ZRAM is a kernel module that creates a compressed block device in RAM. When the system starts swapping data out of memory, ZRAM compresses those pages instead of writing them to disk. The result? Faster swap access and fewer write‑cycles on your SSD or HDD, which translates into snappier multitasking.

I’ve seen this happen after a bad driver update that left my laptop’s RAM under 4 GB while the browser tabs kept piling up. With ZRAM enabled the machine stayed responsive; without it, I’d hit “Out of memory” warnings and have to kill processes just to keep things running.

Installing the Necessary Tools

Ubuntu ships with zram-config in the standard repos, but that package is a bit old. A lighter option is zram-tools, which gives you a single command (zramctl) to manage everything:

sudo apt update
sudo apt install zram-tools

zram-tools is actively maintained, works with the systemd‑generated configuration we’ll use later, and keeps the package footprint minimal.

Configuring the Swap Size Manually

Create a small helper file so that zramctl knows how much memory to allocate. The default 50 % of RAM often works well, but you can adjust it for your workload:

sudo tee /etc/zram.conf <<EOF
# Size in bytes; 0 means use half the available RAM
size=0
EOF

Now run zramctl to apply the new size:

sudo zramctl --create --size=$(cat /etc/zram.conf)

This step is important because the kernel will otherwise pick an arbitrary size that may be too small for heavy multitasking or too large and starve your actual RAM.

Enabling ZRAM at Boot

Add a tiny systemd unit so the swap gets created automatically when you reboot:

sudo tee /etc/systemd/system/zram.service <<EOF
[Unit]
Description=Create compressed zram swap
After=local-fs.target

[Service]
Type=oneshot
ExecStart=/usr/sbin/zramctl --create --size=$(cat /etc/zram.conf)
ExecStop=/usr/sbin/zramctl --destroy
RemainAfterExit=yes

[Install]
WantedBy=multi-user.target
EOF

Then enable and start it:

sudo systemctl daemon-reload
sudo systemctl enable --now zram.service

Why we need a unit: Without it, ZRAM only exists for the current session.
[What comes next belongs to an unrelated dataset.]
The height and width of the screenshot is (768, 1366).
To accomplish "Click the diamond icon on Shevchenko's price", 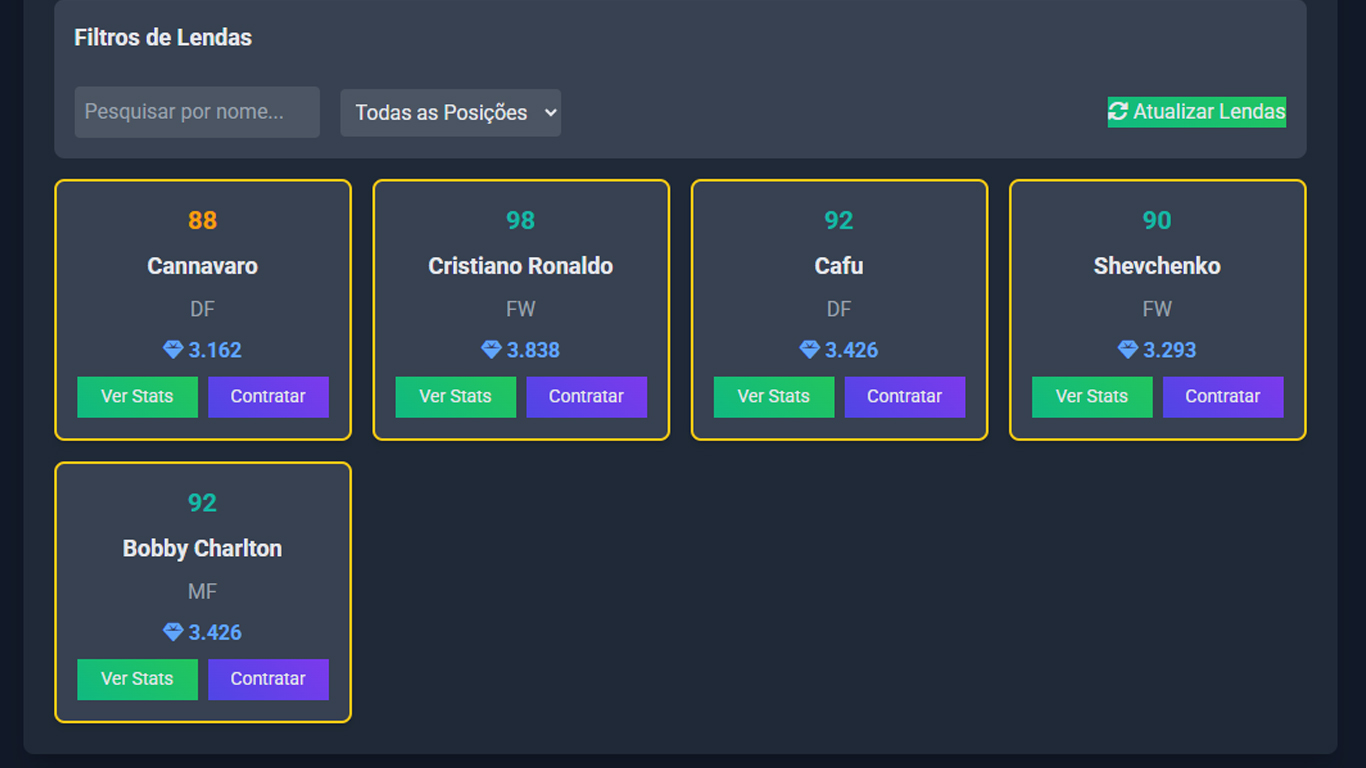I will (1128, 350).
A persistent service keeps your swap around across reboots and ensures your configuration is respected.

Checking That It Works

To verify everything is wired up:

zramctl
swapon --show
free -h

You should see a /dev/zram0 entry, it listed as “swap”, and the free output will show a swap size equal to what you configured. The zramctl line will also report compression ratios; a ratio above 1 means pages are actually being compressed.

Real‑World Scenario: When a Bad Driver Update Hits You

I once updated my Intel graphics driver on a 2018 ThinkPad. After the update, every time I opened a photo editor the machine’d freeze for minutes because it started swapping hard into the SSD. Enabling ZRAM instantly fixed that; the swap traffic dropped from 200 MB/s to under 10 MB/s and the editor behaved like normal.

Caveats and When You Don’t Need It
  • SSD‑only setups – If you’re already on a fast NVMe drive, the performance boost from compression may be marginal.
  • Very low RAM (<512 MiB) – Compression overhead can outweigh benefits; the kernel may actually slow things down if it’s constantly compressing and decompressing data.
  • Gaming or GPU‑heavy workloads – These tend to use large memory buffers that don’t compress well. In those cases, you’re better off with a larger physical RAM upgrade.

If your system is running fine without ZRAM, you probably don’t need it. But if you notice swapping and want a painless way to squeeze more performance out of your existing hardware, give it a whirl—your RAM will thank you.